With best personal regards,

 

 

 

 

                           Prof.MVDr Vaclav K o u b a, DrSc.                             

 

 

ANNEX

 

 From the letter  to Dr Blancou, DG OIE of 19 October 1998:

 

"In World Animal Health in 1997 to my surprise I found that the "new" list of disease occurrence symbols was significantly reduced which means the availability of much less information needed for decision-making, in particular for risk assessment when importing animals and their products, than before. The graduation symbols of disease occurrence estimates suddenly disappeared after decades of practical application without problems. I cannot see any scientific or practical justification.

  Following occurrence symbols were deleted (in comparison with previous years):

  (+) Exceptional occurrence

  +   Low sporadic occurrence

  ++  Enzootic

  +++ High occurrence

  +.. Disease exists; distribution and occurrence unknown

  )(  Ubiquitous

  !   Recognized in country for the first time

  <=  Only in imported animals (quarantine).

  All these symbols are replaced by "+". This "new" symbol does not differentiate the disease frequencies in the given country (e.g. it can mean the disease in one animal only, or among imported animals only, or enzootically spread or ubiquitous distribution, etc.).

   The disease occurrence (prevalence) value in the exporting country is the starting point for risk assessment when importing animals and their products (see also OIE Code). The member countries should obtain more and more detailed information than before starting computer era and not less.

My opinion about the list of the occurrence symbols was expressed in my previous letter..

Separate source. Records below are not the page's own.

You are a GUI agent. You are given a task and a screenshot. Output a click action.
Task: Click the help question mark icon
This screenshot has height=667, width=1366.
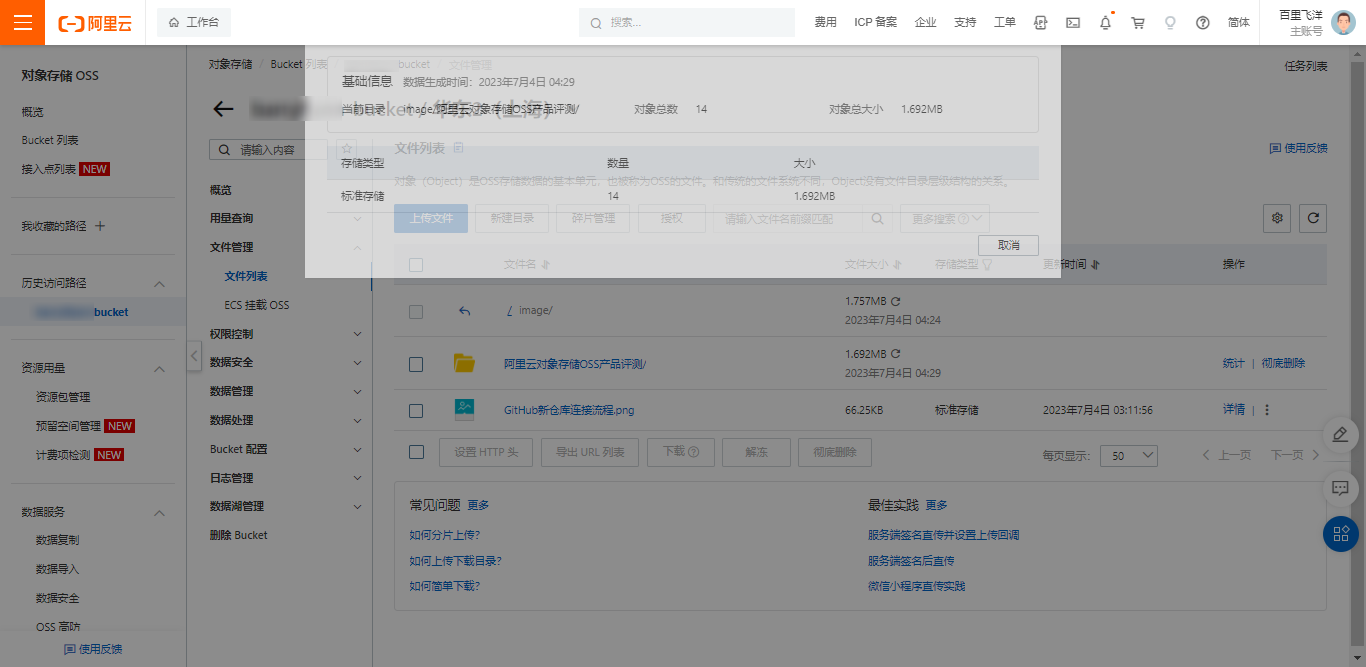1203,22
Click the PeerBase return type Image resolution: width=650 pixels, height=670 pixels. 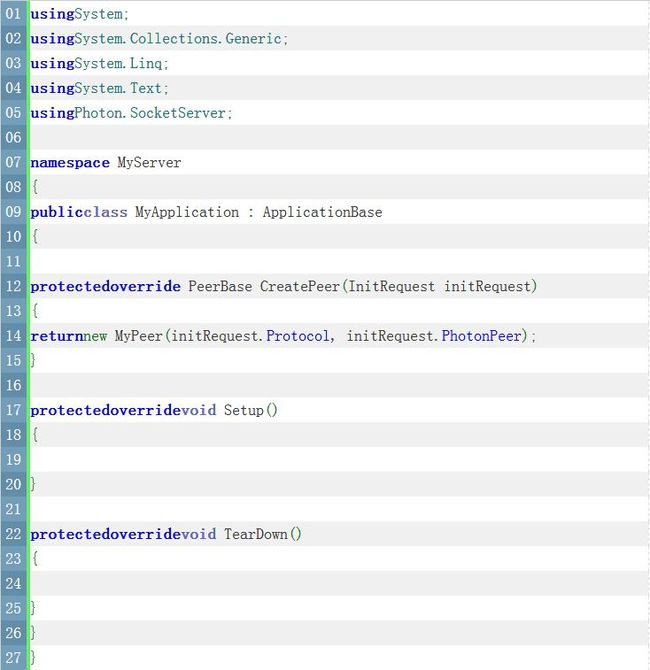(220, 286)
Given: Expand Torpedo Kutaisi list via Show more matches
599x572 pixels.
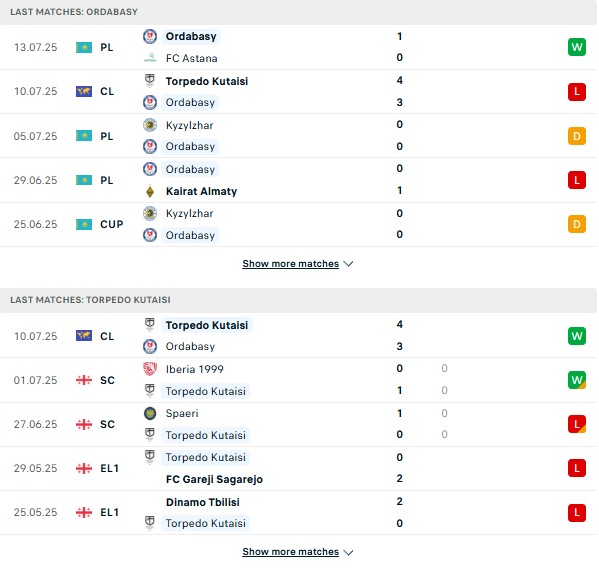Looking at the screenshot, I should click(x=290, y=552).
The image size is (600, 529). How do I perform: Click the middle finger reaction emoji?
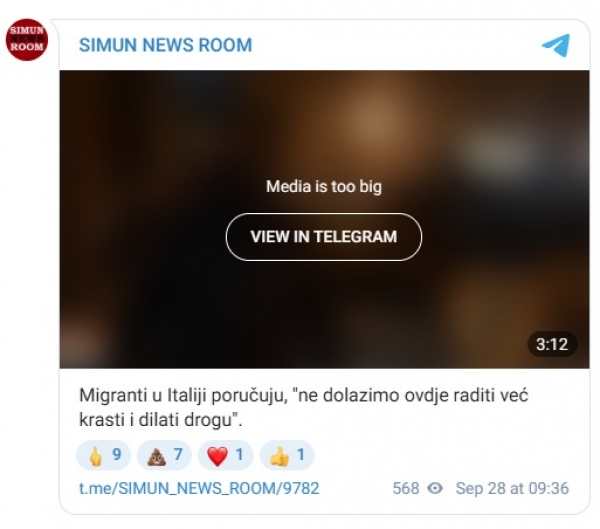(95, 456)
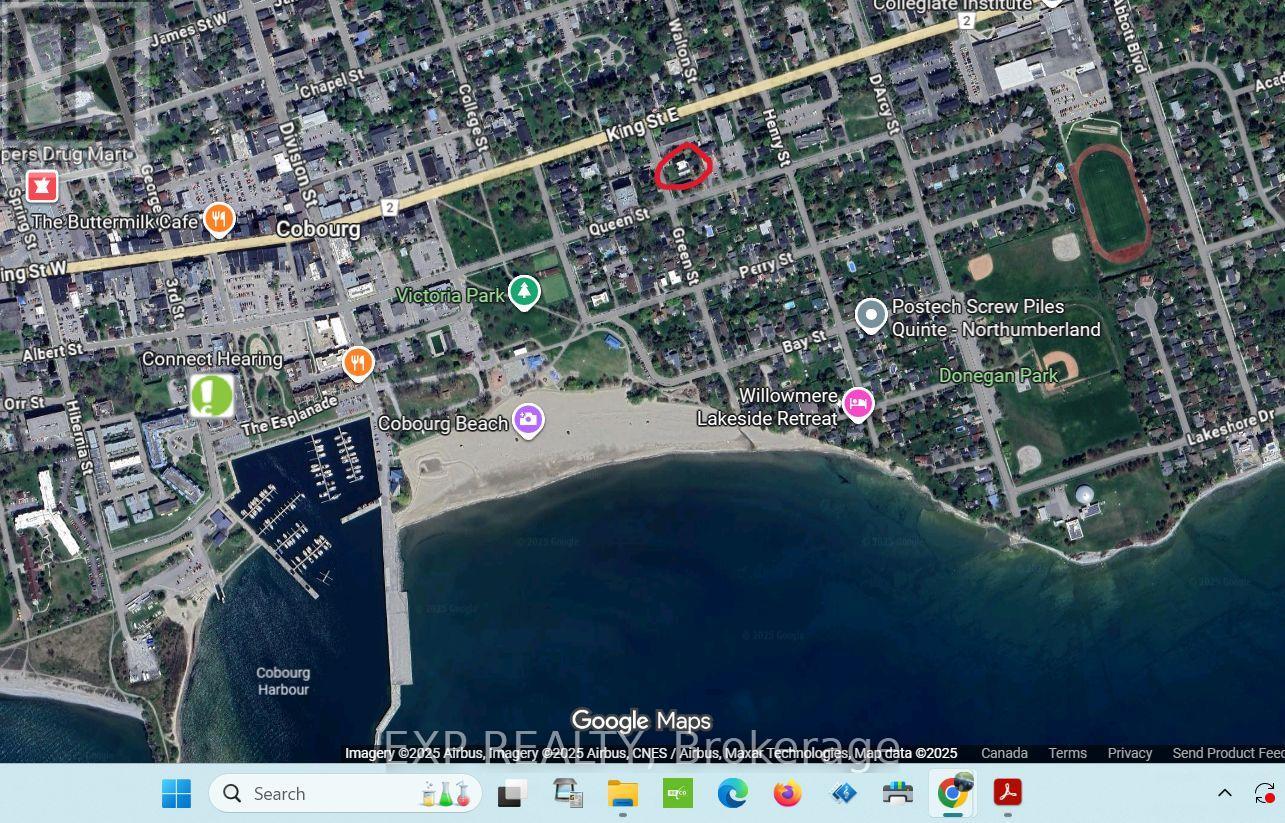
Task: Open Microsoft Edge in the taskbar
Action: pyautogui.click(x=732, y=793)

   I suggest to keep the previous occurrence symbols. I learned from your letter that the new annual questionnaire on animal health for 1998 will be sent to the veterinary authorities of the member countries at the beginning of 1999. This is the chance to issue this new questionnaire with the missing disease occurrence symbols ! According to my experience as former Chief-Editor of the FAO-OIE-WHO Animal Health Yearbook I am convinced that there is still time to do it.

   I would like to stress that we cannot avoid using symbols estimating the grades of animal population health situation. In no country A and B lists diseases are all obligatory notifiable. In no country exists country-wide active surveillance system to detect  a l l  specific foci of all OIE lists diseases. This creates problem with the reliability and complexity of reported numeric data. Therefore, the absolute numbers of officially reported outbreaks/cases are usually lower or incomplete than in the reality. This is normal also in human medicine."